Single-layer MoS2 is one of the most studied of the two-dimensional transition metal dichalcogenides (TMDCs) as it was the first example of how a modified electronic structure reflected by a direct band gap and correspondingly different optical properties may develop when the TMDC becomes a single layer. Single-layer MoS2 can furthermore give rise to interesting new physics through the possibility of exploiting spin and valley degrees of freedom. We have developed a synthesis method that allows us to selectively form single-layer epitaxial MoS2 sheets grown with the (0001) basal plane in parallel to Au(111). This has the advantage of a well-defined and well-oriented system that enables us to systematically address the structural and electronic features pertaining to such single MoS2 layers on a metal support using scanning tunneling microscope (STM) and angle-resolved photoemission spectroscopy (ARPES).
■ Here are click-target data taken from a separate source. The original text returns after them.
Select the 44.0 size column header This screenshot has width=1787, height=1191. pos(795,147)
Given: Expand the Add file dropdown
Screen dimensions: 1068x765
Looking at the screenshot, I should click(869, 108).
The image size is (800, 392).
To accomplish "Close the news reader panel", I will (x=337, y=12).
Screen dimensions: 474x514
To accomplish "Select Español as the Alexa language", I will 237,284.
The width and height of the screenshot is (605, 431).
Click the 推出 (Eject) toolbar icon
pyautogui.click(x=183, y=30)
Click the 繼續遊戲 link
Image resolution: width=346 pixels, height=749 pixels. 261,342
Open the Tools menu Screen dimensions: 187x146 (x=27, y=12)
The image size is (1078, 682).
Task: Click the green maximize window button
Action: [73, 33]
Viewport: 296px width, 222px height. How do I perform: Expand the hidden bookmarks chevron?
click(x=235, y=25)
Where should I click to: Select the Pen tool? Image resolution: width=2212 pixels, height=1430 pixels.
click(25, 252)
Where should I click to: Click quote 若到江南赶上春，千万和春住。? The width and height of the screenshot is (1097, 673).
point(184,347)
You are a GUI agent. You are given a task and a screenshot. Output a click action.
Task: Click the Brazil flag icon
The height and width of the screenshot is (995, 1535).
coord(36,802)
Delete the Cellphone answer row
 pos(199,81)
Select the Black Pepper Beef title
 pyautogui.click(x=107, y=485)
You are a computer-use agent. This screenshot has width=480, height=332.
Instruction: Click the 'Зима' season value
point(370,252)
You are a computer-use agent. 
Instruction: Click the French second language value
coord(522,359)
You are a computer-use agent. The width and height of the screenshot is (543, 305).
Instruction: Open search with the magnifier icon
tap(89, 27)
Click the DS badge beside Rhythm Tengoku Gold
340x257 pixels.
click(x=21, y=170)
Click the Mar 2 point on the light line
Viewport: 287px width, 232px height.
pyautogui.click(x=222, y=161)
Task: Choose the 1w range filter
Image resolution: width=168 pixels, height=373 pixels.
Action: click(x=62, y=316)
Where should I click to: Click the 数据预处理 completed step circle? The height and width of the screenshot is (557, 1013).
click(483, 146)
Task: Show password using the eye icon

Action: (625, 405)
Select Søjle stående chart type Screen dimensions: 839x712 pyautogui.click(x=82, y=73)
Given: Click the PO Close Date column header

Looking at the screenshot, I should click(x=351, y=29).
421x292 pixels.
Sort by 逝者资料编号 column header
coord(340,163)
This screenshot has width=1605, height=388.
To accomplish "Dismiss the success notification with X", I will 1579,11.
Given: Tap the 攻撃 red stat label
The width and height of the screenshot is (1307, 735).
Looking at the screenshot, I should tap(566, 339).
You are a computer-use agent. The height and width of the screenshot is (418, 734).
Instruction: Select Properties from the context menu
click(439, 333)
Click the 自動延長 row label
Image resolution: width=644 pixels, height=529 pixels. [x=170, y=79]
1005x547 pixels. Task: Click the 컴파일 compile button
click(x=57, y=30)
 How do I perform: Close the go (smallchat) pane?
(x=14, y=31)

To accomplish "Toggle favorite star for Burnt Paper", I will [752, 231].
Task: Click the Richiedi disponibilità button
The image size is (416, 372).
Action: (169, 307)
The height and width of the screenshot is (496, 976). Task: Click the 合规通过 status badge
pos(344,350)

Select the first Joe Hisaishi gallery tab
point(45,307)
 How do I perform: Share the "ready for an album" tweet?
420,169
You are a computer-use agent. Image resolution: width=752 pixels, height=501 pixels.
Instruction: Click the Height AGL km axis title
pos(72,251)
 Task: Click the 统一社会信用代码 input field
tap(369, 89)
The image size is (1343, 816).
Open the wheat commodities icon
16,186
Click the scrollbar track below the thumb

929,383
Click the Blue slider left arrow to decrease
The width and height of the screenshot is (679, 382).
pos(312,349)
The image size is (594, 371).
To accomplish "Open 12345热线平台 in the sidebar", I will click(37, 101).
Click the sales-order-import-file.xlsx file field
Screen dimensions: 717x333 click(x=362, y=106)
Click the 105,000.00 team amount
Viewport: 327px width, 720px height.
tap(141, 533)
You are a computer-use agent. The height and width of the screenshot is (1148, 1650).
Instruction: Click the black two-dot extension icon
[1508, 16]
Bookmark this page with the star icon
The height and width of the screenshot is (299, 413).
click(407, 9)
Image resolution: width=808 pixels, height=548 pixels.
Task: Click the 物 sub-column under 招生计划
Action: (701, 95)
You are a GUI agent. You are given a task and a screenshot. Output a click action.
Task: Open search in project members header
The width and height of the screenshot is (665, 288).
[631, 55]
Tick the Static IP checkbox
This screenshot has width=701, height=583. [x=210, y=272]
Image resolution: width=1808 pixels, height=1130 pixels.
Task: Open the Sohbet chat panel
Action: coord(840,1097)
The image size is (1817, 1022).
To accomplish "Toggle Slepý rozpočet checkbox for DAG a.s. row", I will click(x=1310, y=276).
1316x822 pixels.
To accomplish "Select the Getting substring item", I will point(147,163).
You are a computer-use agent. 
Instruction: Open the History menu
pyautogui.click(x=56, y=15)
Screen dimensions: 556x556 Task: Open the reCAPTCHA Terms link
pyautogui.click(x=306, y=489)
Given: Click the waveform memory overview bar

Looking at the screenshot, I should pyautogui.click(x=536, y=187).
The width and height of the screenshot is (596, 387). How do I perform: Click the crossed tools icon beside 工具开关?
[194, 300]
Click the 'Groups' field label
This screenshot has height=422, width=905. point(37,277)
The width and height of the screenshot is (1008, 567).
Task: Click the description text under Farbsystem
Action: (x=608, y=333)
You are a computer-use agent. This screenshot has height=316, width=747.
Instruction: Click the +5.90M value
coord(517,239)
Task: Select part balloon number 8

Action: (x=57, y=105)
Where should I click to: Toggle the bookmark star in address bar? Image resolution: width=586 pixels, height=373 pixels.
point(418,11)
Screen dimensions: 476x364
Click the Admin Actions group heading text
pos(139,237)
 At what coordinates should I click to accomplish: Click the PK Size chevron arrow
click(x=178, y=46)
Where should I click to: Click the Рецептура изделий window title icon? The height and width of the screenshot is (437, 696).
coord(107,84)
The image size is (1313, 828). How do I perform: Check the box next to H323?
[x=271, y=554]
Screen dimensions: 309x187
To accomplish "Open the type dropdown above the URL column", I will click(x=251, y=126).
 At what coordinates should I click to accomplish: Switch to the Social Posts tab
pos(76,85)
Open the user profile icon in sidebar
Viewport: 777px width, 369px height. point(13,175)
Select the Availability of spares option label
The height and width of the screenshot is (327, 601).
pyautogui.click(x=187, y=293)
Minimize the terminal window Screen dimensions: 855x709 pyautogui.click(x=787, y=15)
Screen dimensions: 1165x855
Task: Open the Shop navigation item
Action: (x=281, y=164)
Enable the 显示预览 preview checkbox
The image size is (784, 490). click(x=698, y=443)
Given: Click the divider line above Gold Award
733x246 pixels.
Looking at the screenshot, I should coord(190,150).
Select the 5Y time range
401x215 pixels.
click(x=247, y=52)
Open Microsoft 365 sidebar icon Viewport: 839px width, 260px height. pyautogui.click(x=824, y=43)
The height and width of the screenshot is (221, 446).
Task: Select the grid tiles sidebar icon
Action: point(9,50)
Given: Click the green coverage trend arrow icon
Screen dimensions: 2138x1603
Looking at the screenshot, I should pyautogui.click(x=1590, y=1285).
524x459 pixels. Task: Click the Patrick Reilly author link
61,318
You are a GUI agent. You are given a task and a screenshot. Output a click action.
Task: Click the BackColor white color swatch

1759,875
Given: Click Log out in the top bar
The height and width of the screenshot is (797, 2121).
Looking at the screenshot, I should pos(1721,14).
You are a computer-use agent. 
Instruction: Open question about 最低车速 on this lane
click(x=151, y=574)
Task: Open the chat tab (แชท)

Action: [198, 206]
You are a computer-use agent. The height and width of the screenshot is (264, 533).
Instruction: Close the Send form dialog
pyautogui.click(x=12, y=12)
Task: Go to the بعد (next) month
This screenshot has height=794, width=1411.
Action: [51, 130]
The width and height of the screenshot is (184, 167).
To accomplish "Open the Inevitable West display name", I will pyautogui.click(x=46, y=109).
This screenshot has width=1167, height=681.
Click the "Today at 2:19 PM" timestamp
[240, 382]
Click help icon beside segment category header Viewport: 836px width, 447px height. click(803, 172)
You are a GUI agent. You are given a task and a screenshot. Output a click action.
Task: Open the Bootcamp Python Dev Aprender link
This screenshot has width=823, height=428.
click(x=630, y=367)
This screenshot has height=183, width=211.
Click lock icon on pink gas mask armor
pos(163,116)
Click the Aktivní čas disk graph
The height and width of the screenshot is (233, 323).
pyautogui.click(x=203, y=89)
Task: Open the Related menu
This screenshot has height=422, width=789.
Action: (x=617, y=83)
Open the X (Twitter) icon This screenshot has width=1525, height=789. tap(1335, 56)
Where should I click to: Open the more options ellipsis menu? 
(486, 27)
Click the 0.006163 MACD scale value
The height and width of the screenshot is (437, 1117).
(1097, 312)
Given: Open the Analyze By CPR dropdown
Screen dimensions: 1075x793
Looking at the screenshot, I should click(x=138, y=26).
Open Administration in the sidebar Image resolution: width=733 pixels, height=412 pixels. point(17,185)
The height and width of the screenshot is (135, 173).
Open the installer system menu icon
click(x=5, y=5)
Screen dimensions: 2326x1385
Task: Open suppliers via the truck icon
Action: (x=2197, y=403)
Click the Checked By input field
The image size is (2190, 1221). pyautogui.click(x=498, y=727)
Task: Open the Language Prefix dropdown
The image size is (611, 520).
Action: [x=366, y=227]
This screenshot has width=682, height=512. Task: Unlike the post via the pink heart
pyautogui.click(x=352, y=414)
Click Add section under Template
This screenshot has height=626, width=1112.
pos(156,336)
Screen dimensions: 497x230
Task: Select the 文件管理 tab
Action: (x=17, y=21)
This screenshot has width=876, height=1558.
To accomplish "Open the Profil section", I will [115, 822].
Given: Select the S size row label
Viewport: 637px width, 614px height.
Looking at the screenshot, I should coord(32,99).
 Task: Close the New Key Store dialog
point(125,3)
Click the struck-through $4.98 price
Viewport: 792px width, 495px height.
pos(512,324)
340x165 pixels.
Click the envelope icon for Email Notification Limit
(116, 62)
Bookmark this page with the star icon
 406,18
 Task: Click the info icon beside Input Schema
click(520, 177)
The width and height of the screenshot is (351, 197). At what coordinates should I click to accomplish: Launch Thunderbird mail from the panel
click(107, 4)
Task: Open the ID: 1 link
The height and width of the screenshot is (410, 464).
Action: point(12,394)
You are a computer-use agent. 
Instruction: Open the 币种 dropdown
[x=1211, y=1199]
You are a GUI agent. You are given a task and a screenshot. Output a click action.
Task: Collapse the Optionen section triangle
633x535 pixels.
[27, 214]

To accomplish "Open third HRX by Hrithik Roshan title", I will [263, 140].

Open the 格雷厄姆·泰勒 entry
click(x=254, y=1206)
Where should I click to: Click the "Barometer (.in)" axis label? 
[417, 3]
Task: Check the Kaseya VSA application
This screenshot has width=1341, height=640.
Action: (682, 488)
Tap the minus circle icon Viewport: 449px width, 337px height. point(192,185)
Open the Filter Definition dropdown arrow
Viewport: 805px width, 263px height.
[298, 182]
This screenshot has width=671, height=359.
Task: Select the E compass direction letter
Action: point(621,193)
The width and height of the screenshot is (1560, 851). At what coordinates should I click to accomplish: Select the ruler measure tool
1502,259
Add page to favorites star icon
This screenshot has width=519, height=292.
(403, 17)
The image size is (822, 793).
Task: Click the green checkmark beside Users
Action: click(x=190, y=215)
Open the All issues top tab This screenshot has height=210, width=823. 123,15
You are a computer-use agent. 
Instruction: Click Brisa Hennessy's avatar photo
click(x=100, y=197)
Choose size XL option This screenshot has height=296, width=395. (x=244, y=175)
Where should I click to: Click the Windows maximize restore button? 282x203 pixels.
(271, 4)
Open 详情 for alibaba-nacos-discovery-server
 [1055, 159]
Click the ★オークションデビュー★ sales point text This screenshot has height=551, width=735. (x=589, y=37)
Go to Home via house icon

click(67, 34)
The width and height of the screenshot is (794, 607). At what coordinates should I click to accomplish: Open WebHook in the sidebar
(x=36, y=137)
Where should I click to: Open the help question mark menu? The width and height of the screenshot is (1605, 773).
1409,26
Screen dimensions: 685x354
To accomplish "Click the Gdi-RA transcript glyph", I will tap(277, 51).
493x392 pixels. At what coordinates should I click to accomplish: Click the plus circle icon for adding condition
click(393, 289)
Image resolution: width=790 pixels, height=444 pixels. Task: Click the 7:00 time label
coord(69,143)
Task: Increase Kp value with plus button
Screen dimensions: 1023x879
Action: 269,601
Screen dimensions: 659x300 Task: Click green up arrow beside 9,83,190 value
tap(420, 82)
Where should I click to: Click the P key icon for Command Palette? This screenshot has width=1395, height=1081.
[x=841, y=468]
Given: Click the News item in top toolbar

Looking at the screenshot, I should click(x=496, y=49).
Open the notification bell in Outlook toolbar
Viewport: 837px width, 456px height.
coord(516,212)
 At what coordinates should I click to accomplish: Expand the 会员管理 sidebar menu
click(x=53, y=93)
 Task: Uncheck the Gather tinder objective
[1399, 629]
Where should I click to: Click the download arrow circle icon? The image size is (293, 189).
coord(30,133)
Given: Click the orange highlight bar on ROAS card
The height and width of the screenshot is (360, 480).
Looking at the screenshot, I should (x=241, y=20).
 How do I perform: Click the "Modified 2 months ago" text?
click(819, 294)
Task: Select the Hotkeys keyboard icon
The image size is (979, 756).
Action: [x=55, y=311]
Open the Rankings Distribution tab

Coherent sheets of MoS2 at varying surface coverage can be formed by sequences of reactive physical vapor deposition of Mo in a H2S atmosphere followed by post annealing in the sulfiding atmosphere. Structurally, the single-layer MoS2 adopts a large characteristic superstructure due to the lattice mismatch, reflected by a moiré pattern in STM images [1,2]. Our DFT studies furthermore reveal that this modulation is influenced by the preferential bonding of the bottom S in the MoS2 sheet to on-top positions on the Au(111). The ARPES results [3] show that the Au-supported single-layer MoS2 retains the important direct band gap at the K point seen in free-standing single-MoS2, whereas the out-of-plane S bonding to Au leads to some distortions of the band near the Γ point. By varying the synthesis conditions we can furthermore study isolated MoS2 islands as well as stacking faults at the interface between MoS2 patches. This approach in particular allows us to address the edges terminating the MoS2 sheets, which are found in photoemission and STM studies to be metallic due to the presence of edge states in contrast to the semiconducting basal plane


Figure 1: (a) Atom-resolved STM image showing the atomic lattice and moiré pattern of MoS2/Au(111) (b) Photoemission results along the Γ-K direction for MoS2/Au(111).

[1] S.G. Sørensen, H.G. Füchtbauer, A.K. Tuxen et al., ACS Nano 8, 6788 (2014).

[2] S.S. Grønborg, S. Ulstrup, M. Bianchi et al., Langmuir 31, 9700 (2015).

[3] J.A. Miwa, S. Ulstrup, S.G. Sørensen et al., Phys. Rev. Lett. 114, 046802 (2015).